Generation Partners is a Cyprus-based company that deals with IT asset management. Asset management is a complex and labor-consuming field, especially, when an investor has various companies in its portfolio. A successful investor has to keep tracking a lot of information and profitability of the existing companies in its portfolio. At the same time, it has to look for more projects to add to its portfolio to maintain and increase profitability and reduce risks. Sergey Kartashov, the CEO of Generation Partners, talks about the interests of investors in terms of choosing some startups and leaving aside others.
The Role of IT Asset Managers
The role of an IT asset management firm is to help investors choose the right startups for investment. “Our job is to monitor the market, select startups for investment, and analyze scrupulously their activities,” said Sergey Kartashov. The experts study the ideas, products, business plans, and professional management of the startups. The CEO of Generation Partners clarifies that there are only a few projects that have the ability to attract investors.
The experts can depict the flaws in a startup at first sight. Most of the startups offer duplicate solutions to the existing problems. In other words, they do not have uniqueness. Similarly, there are various ideas that are not supported by the development plan. It is the job of IT asset management experts to find the products and ideas that will come through. Generation Partners deal with clients from all across Europe as it is based on an island that is reachable from every other European country within three hours.
The Reasons Behind Failure of Most IT Startups
Sergey Kartashov expresses that 90% of the startups die during their first year. Half of the startups from the remaining 10% get vanished away within the next five years. There are various reasons behind their failure including lack of funding, management issues, lack of a business model, and lack of a development strategy. Most of the startups make some common mistakes. It makes the job of an IT asset manager easy to find successful startups. “Most startups make some common mistakes. You can identify them when studying the project in detail,” said CEO Generation Partners. Here are some of the common mistakes made by the startups:
- Lack of a development strategy: Most startups do not pay much attention to the project development strategy. They create a new, unique, and problem-solving product but they still get lost in the flow of information. The key aspects of creating a useful project development strategy include scaling the project, using communication and feedback tools, and determining the target audience.

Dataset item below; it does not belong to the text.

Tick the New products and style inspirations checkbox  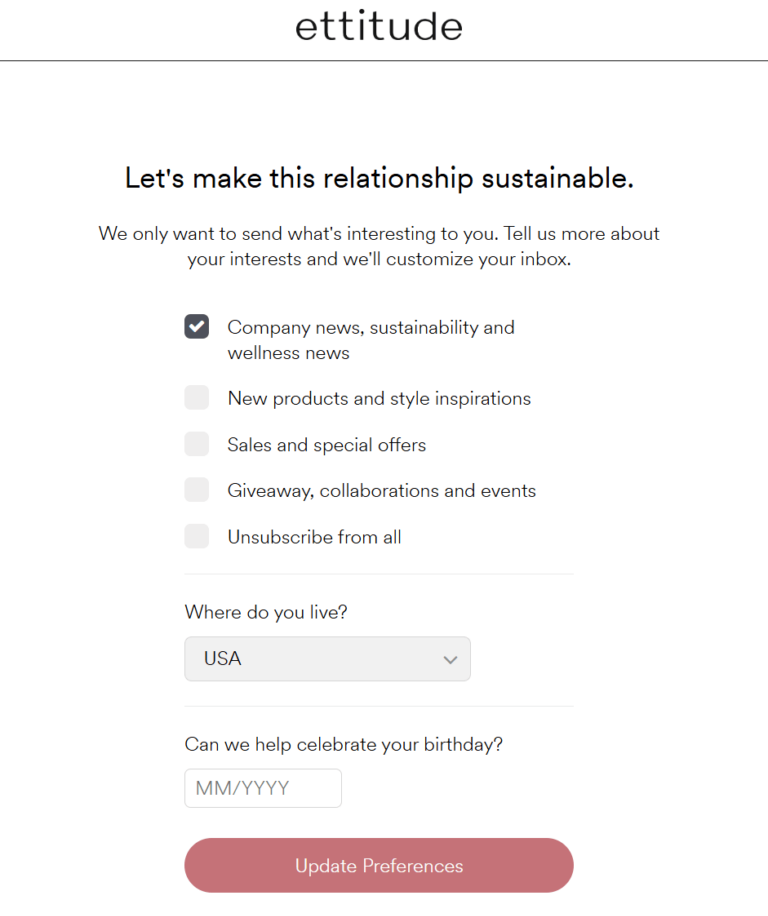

- Lack of a business plan: Most startups do not create a proper business plan. Investors do not pay attention to the startups that forget about monetization. So, the lack of a business plan makes a startup short of funds and results in its death.
- Lack of strong management: The proper scaling of a startup requires a strong management team behind it. A startup works as a living body. It has various organs that work together to keep the startup alive. However, if one of the organs work poorly, then the whole body will suffer from it. The startups should work in this dimension seriously to acquire large investments.
The experts can identify these points clearly during the initial analysis of a startup, according to Sergey Kartashov. He added that some investors help startups in finishing their unfinished strategies by finding the right people for jobs for them. However, if key points are missing, then investors will pay no attention.